Task prompt
Reproduce the entries word for word, from the line containing "This screenshot has width=1280, height=720." through the end of the entries. Leave the pictures out of your answer.

Entries provided
-- begin --

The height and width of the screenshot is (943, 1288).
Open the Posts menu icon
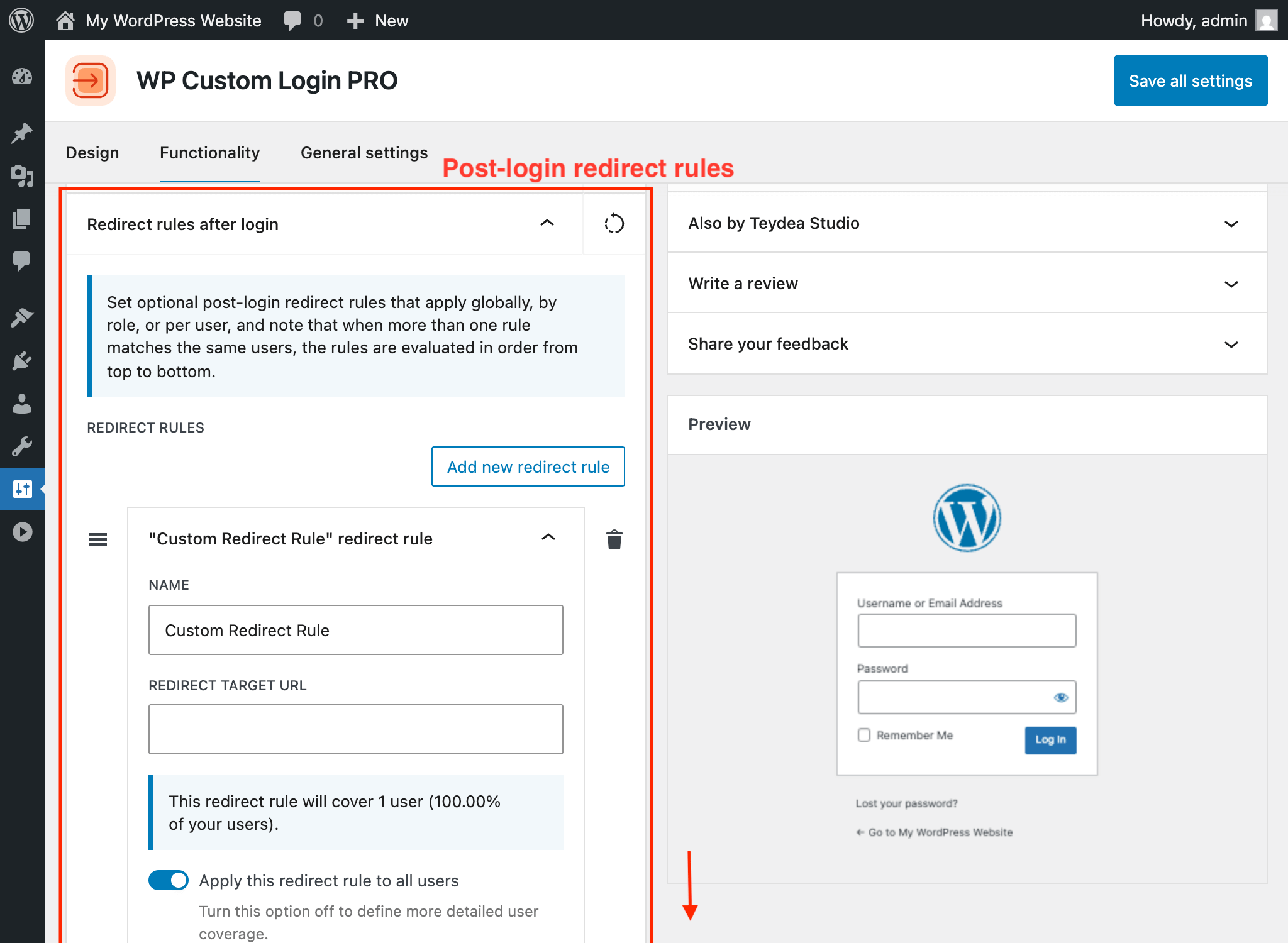coord(22,132)
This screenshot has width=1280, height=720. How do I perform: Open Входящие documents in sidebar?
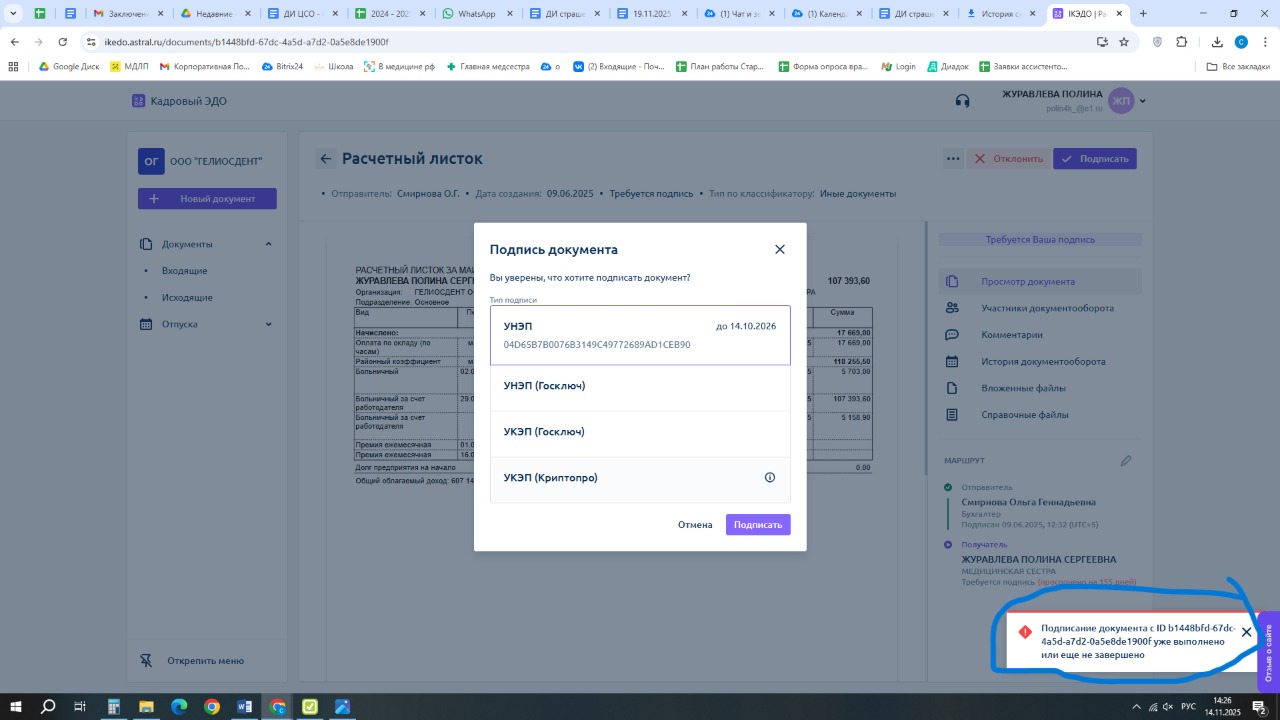point(185,271)
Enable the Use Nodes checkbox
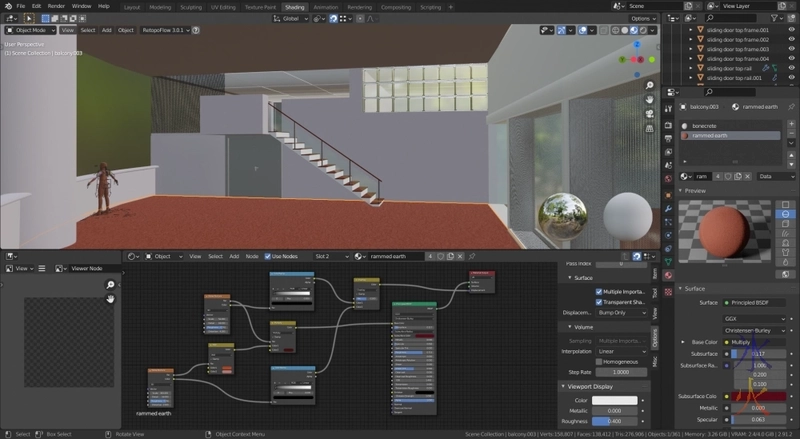Image resolution: width=800 pixels, height=439 pixels. point(269,256)
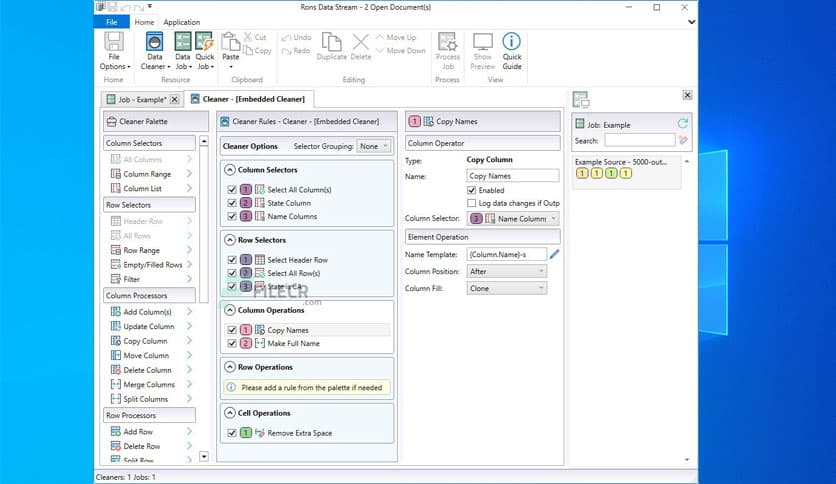Viewport: 836px width, 484px height.
Task: Collapse the Row Selectors section
Action: pyautogui.click(x=230, y=240)
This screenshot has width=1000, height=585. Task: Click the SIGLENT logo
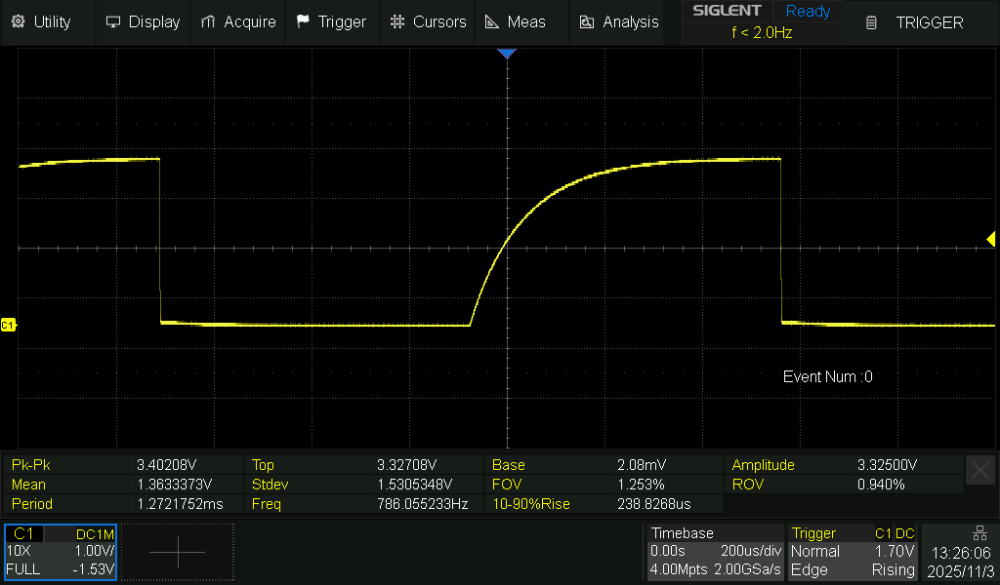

-- end --

Answer to the task
This screenshot has width=1280, height=720. How do I perform: Open Входящие documents in sidebar?
point(185,271)
Enable the Use Nodes checkbox
Image resolution: width=800 pixels, height=439 pixels. point(269,256)
Viewport: 836px width, 484px height.
Task: Collapse the Row Selectors section
Action: pyautogui.click(x=230, y=240)
This screenshot has width=1000, height=585. Task: Click the SIGLENT logo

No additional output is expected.